Lower Building Materials Prices Coming Says John Burns
Slowing in housing starts and remodeling should ease demand, but for the time being, the producer price index is up again.
Given the cost pains that commercial real estate construction has seen, some promise of lower prices in the foreseeable future are welcome. That’s what John Burns Real Estate Consulting is suggesting in a blog post.
“While housing starts have been steadily declining since February, our recent survey of more than 500 remodelers shows a slight remodeling decline ahead too,” the post read. “This means that building material demand will almost certainly decline next year at the same time that supply is finally catching up to demand.”
The results should be stabilization of building materials prices and labor availability, at least in the trades involved in new home and remodeling construction.
More specifically, the firm said that a third of building materials dealers said that remodeling company traffic was strong in July, down from 61% in February. And 60% of remodelers say that lead times are improving for at least some materials.
Perhaps cabin fever is finally easing, but from what John Burns is hearing, financing is tamping down the availability of money to consumers. Home equity line of credit funding has gotten increasingly tight, according to multiple remodelers. That’s putting the brakes on funding remodeling projects.
There is still a backlog of projects, so demand for building materials will continue, and “we also remain very bullish on long-term remodeling demand, due to the number of homes entering the prime remodel years, all-time high levels of home equity, and homeowners deciding to upgrade their current home instead buying new.”
In the shorter term, there’s still a lot of pricing pain for construction. The newest producer price indexes from the Bureau of Labor Statistics are out, covering August.
In July 2022, the year-over-year change in materials and components for construction, excluding capital investment, labor, and imports was 14.8%. The growth rate of increase had dropped, but that has changed.
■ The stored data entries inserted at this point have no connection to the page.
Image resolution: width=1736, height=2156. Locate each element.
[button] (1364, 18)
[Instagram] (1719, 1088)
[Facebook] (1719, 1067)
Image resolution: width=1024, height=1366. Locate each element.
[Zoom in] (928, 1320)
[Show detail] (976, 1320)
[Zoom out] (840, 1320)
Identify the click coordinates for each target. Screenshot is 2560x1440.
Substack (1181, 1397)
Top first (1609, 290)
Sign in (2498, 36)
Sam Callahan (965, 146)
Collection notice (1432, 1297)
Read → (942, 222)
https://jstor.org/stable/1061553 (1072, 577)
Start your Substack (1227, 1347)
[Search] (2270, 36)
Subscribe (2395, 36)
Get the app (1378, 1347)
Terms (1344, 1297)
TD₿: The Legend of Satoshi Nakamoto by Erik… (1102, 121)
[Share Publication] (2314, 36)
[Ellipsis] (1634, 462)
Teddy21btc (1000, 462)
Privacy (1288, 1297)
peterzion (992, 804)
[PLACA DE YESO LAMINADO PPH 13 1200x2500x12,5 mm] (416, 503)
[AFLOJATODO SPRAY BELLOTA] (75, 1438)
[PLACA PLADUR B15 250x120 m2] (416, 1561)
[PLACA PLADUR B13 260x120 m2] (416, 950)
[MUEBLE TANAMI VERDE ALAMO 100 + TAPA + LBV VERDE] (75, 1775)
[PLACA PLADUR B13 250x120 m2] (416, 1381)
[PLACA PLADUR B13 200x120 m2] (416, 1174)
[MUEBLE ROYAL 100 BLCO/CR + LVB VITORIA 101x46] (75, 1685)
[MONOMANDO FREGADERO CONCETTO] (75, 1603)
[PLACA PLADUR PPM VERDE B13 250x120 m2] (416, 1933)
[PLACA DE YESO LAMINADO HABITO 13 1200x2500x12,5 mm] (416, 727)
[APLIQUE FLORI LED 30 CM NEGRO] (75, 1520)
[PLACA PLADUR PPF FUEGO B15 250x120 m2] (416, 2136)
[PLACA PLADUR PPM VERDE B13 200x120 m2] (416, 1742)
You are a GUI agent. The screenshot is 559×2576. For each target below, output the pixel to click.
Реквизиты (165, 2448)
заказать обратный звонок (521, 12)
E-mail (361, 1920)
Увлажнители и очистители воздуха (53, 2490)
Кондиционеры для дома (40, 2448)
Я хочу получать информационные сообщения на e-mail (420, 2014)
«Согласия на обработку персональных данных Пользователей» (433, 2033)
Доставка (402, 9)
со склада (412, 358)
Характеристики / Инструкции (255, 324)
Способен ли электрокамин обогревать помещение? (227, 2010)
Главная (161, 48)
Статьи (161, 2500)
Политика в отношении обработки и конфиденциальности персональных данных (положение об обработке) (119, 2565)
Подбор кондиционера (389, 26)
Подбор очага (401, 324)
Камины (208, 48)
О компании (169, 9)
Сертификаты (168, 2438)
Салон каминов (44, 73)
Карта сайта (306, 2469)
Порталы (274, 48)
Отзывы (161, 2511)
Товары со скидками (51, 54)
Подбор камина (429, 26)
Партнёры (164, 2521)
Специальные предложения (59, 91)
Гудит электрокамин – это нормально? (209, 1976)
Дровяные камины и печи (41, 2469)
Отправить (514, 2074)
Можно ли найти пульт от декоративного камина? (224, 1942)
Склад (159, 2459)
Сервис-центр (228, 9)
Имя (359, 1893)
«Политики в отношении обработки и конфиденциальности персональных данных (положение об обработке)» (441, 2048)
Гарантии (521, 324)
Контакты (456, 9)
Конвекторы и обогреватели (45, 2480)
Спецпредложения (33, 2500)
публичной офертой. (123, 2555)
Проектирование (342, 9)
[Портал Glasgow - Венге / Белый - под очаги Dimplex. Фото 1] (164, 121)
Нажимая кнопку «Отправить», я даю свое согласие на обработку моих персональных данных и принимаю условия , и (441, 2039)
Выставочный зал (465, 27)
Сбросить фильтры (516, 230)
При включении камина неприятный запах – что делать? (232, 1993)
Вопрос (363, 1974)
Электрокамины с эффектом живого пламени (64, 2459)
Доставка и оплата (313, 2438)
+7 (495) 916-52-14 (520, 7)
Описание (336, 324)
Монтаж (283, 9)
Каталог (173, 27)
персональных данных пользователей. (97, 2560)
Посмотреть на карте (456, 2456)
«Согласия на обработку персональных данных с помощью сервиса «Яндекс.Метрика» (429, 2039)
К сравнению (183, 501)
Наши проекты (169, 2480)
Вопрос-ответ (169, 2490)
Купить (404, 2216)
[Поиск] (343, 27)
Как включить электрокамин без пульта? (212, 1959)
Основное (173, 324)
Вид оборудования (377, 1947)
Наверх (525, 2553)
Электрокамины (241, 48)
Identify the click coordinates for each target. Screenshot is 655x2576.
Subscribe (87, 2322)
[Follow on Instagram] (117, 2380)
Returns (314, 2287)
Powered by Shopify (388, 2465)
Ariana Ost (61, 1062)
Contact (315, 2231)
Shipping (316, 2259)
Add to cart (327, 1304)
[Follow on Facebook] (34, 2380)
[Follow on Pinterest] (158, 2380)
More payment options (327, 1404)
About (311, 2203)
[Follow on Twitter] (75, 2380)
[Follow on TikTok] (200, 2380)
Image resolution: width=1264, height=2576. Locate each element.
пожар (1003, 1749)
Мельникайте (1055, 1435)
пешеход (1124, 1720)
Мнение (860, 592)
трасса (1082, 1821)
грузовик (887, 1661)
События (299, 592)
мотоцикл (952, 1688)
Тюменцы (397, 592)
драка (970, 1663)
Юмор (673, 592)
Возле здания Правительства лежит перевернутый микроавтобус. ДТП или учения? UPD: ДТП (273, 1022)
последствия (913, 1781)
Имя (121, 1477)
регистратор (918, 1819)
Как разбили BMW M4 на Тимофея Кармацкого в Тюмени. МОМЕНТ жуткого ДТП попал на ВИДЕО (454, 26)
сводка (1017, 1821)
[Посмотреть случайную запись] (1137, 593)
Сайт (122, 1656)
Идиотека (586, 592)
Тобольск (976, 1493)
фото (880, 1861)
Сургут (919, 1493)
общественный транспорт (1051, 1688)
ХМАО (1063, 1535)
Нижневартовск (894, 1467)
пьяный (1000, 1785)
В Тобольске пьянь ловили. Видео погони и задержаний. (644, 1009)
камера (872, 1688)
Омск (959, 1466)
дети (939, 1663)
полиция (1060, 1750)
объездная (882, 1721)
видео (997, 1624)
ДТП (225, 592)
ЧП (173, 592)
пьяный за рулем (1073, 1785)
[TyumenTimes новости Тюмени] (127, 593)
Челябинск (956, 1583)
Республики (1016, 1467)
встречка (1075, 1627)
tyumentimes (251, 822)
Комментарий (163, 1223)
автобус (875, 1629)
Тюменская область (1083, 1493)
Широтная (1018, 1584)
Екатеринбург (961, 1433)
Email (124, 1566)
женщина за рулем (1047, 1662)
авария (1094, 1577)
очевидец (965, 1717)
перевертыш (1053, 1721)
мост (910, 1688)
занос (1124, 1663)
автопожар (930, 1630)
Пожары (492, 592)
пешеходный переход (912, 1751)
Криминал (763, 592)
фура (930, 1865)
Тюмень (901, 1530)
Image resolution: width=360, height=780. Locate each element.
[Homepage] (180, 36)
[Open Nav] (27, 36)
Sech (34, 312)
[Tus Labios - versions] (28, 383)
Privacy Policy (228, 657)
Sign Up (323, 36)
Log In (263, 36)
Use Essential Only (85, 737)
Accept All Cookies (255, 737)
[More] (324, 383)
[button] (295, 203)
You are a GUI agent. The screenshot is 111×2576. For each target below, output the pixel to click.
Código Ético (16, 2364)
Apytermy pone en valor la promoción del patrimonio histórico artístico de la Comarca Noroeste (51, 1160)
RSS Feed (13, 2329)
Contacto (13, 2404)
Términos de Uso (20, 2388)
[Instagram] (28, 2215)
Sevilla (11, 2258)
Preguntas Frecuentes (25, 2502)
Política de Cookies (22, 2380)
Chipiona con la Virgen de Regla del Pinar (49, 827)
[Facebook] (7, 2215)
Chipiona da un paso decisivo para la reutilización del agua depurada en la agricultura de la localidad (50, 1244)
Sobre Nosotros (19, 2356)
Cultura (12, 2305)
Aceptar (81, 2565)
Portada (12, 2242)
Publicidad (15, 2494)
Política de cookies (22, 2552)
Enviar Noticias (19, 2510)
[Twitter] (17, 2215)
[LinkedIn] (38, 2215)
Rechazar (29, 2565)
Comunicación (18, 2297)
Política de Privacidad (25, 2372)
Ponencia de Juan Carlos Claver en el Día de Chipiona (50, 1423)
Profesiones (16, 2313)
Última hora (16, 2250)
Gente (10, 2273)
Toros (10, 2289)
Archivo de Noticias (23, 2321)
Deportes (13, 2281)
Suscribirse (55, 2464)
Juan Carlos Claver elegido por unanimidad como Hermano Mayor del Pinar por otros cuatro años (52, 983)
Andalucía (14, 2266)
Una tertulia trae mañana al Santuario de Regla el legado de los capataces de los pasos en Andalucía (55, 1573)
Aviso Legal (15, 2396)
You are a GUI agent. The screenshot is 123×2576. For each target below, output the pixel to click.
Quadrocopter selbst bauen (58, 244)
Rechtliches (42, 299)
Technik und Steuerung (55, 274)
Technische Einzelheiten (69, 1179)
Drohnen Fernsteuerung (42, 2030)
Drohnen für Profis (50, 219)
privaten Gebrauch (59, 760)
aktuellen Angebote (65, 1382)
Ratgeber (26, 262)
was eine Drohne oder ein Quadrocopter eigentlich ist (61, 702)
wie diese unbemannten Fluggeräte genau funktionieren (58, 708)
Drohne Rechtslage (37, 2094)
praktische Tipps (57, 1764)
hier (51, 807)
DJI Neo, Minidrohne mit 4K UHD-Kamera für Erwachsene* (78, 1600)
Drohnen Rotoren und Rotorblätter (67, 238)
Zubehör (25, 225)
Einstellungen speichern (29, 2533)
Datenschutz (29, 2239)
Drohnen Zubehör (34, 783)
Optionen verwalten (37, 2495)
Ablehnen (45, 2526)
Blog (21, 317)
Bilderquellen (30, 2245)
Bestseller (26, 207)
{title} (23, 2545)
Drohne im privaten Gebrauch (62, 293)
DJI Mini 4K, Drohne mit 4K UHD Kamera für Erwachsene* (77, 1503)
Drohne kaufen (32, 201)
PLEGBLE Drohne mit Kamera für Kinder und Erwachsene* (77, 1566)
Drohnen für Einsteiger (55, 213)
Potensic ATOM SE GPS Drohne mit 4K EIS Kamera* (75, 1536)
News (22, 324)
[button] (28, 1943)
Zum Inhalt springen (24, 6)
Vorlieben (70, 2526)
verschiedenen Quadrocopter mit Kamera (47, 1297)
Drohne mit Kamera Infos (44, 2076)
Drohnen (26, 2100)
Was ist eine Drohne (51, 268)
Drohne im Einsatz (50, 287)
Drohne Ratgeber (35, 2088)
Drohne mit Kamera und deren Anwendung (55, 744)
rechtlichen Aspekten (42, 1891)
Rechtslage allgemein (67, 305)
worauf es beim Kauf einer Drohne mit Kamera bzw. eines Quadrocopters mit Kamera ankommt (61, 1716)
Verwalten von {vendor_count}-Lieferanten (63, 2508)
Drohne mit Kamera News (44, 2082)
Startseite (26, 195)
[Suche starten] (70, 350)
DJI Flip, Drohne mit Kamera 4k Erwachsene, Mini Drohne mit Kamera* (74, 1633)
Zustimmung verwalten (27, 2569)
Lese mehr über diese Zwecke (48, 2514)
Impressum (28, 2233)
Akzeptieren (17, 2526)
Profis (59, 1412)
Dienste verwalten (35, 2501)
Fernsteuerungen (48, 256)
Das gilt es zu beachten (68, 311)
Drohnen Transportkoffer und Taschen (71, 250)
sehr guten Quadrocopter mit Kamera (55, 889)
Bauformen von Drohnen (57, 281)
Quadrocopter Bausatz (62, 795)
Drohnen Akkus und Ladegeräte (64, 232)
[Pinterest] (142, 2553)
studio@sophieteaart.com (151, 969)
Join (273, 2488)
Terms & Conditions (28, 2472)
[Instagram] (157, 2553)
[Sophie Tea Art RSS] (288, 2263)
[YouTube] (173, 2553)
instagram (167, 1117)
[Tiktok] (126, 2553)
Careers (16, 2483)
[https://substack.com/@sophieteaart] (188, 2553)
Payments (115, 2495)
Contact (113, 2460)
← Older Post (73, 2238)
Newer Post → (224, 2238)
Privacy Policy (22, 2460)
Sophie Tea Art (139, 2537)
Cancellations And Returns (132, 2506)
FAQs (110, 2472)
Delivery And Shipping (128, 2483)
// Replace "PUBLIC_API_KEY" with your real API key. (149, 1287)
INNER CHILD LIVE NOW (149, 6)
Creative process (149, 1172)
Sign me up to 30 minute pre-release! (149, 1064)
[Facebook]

The August figures show that combined materials and components in construction were up 15.2% year over year. The materials growth was down to 12.7%, but components hit 17.1%. The rates, even while high, are significantly lower than earlier in the year.
But the problem is that the increases are cumulative. Getting to a more sustainable level of expense will take more time, with pricing having to actually start coming down to return toward pre-pandemic dynamics.